• [Prompt] What follows is a set of entries. Give them again exactly, without the pictures.
Data under study section start
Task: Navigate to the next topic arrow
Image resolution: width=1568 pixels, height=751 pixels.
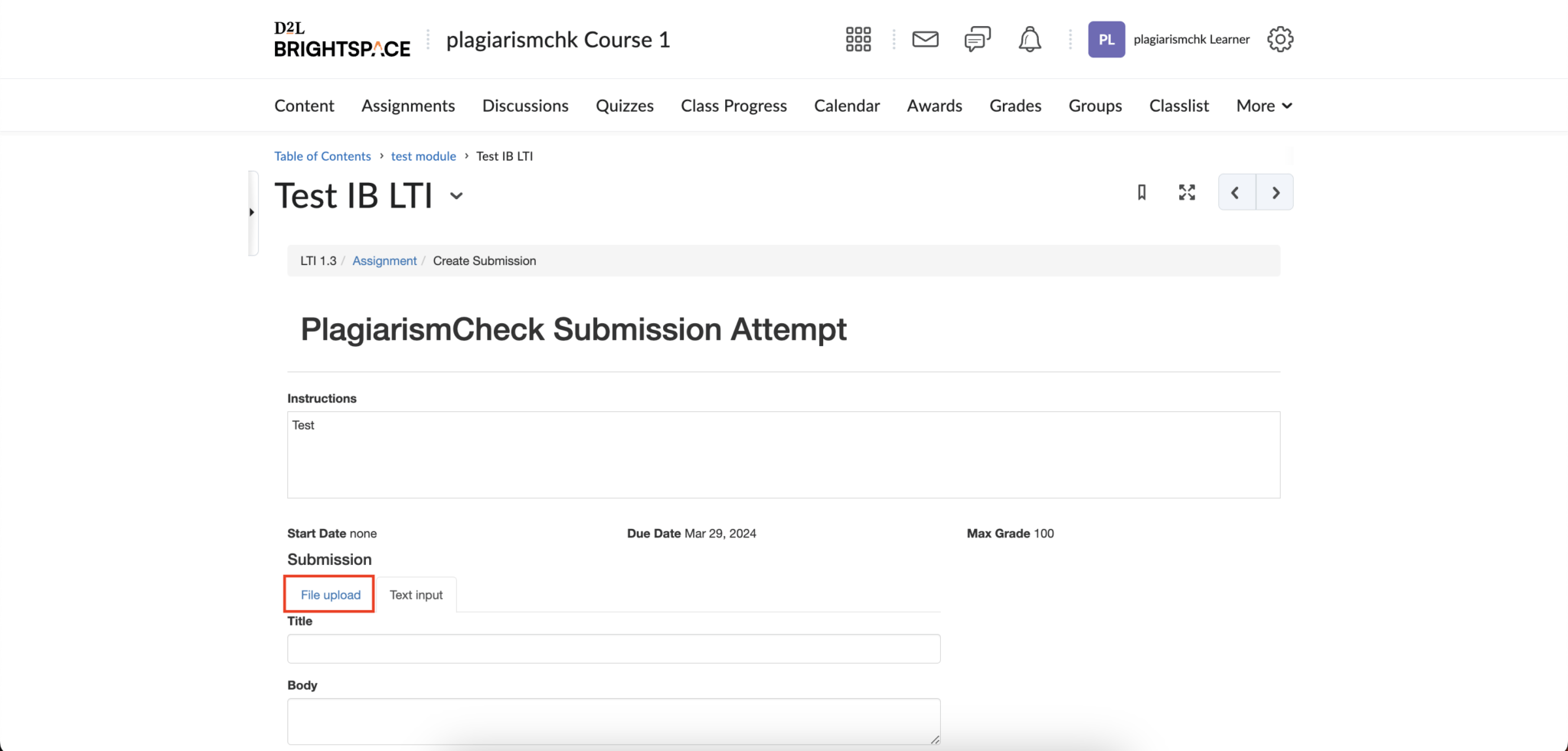Action: (1275, 193)

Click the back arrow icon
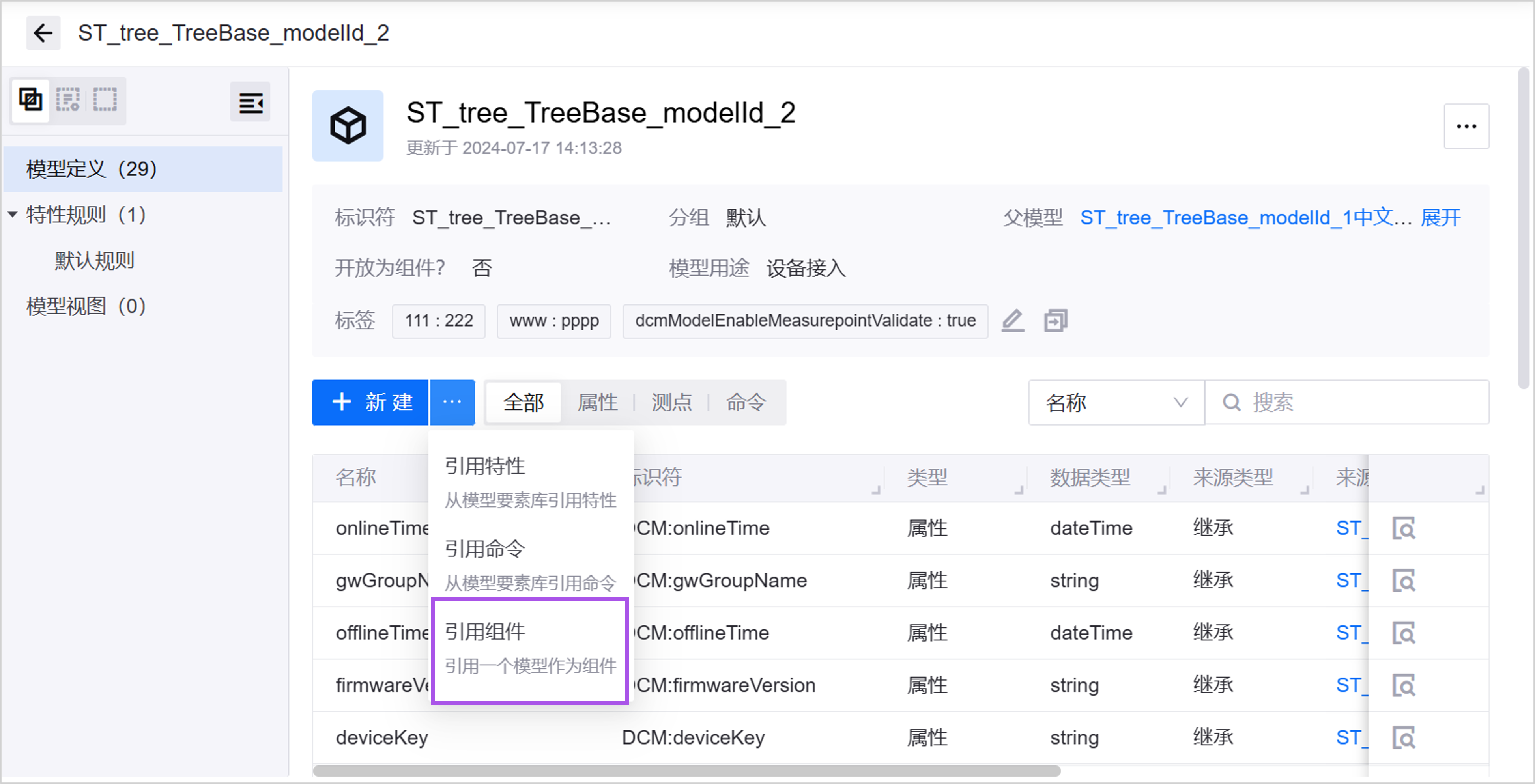pos(43,33)
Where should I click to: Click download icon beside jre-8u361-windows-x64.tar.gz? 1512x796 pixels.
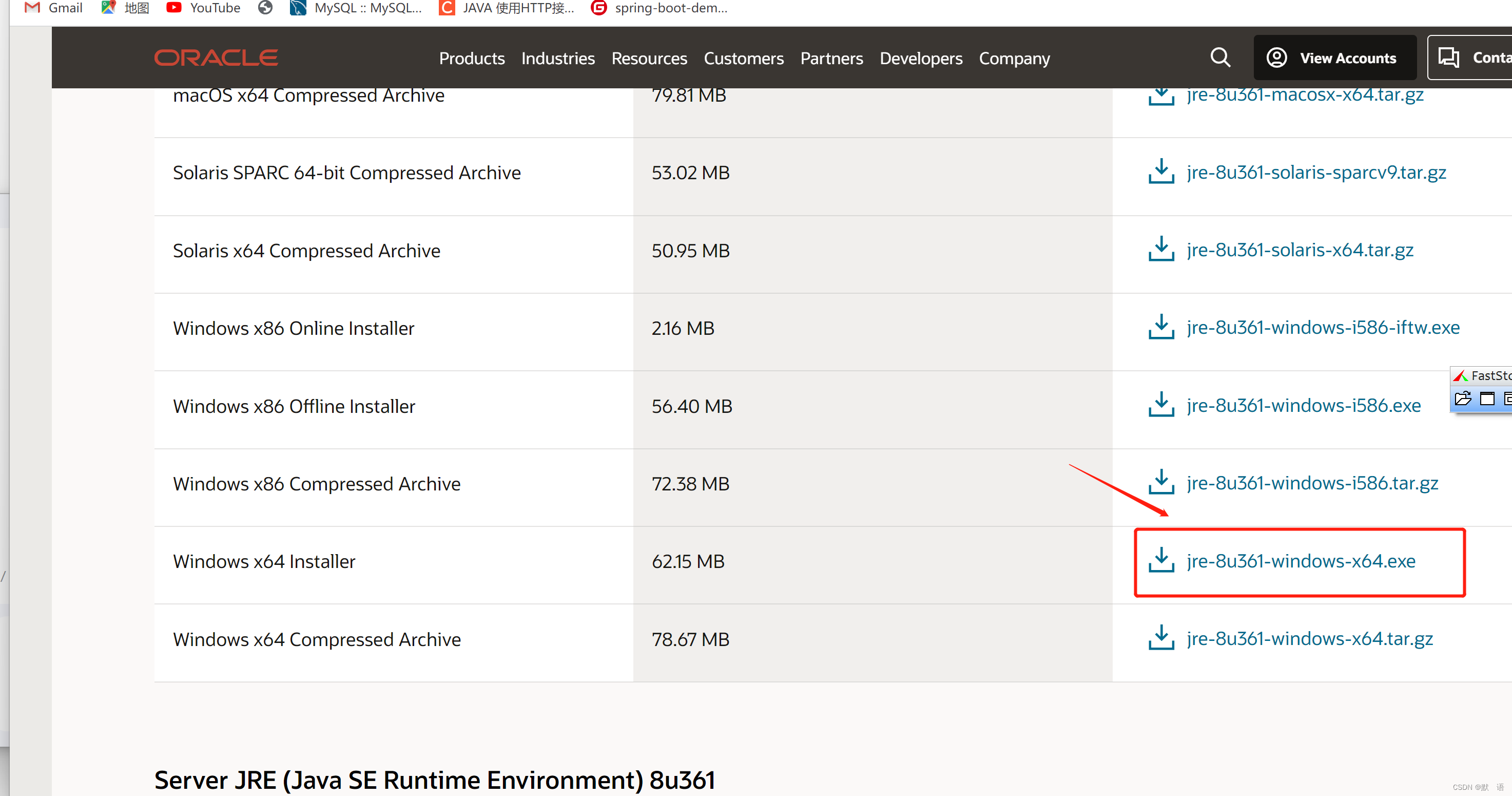(x=1160, y=638)
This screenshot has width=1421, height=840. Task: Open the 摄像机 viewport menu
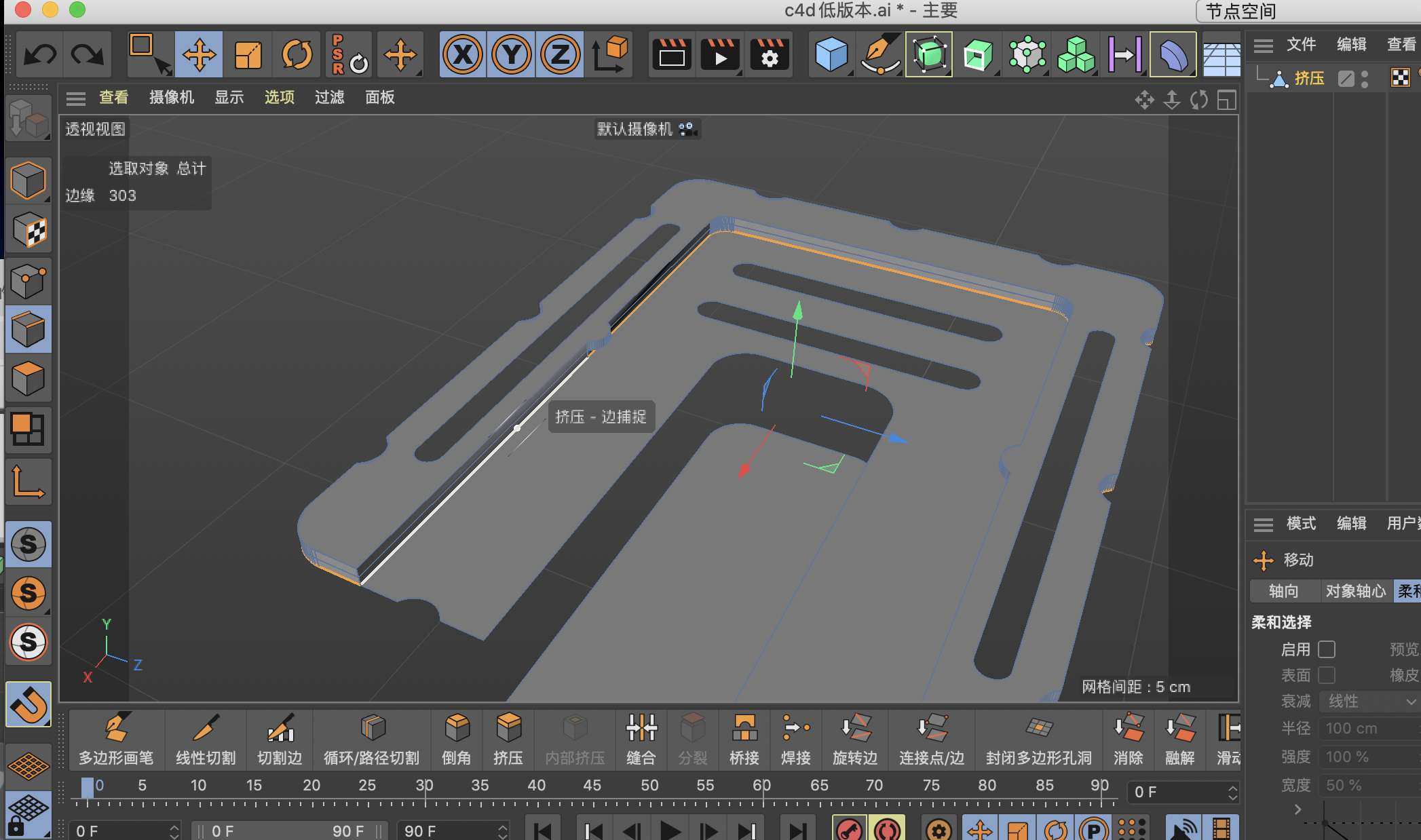pyautogui.click(x=171, y=98)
Data under study section end
• [Exercise solution]
Task: Navigate to the next topic arrow
Image resolution: width=1568 pixels, height=751 pixels.
Action: (1275, 193)

Click the back arrow icon
pos(43,33)
Where should I click to: Click download icon beside jre-8u361-windows-x64.tar.gz? 1512x796 pixels.
(x=1160, y=638)
This screenshot has width=1421, height=840. Task: Open the 摄像机 viewport menu
pyautogui.click(x=171, y=98)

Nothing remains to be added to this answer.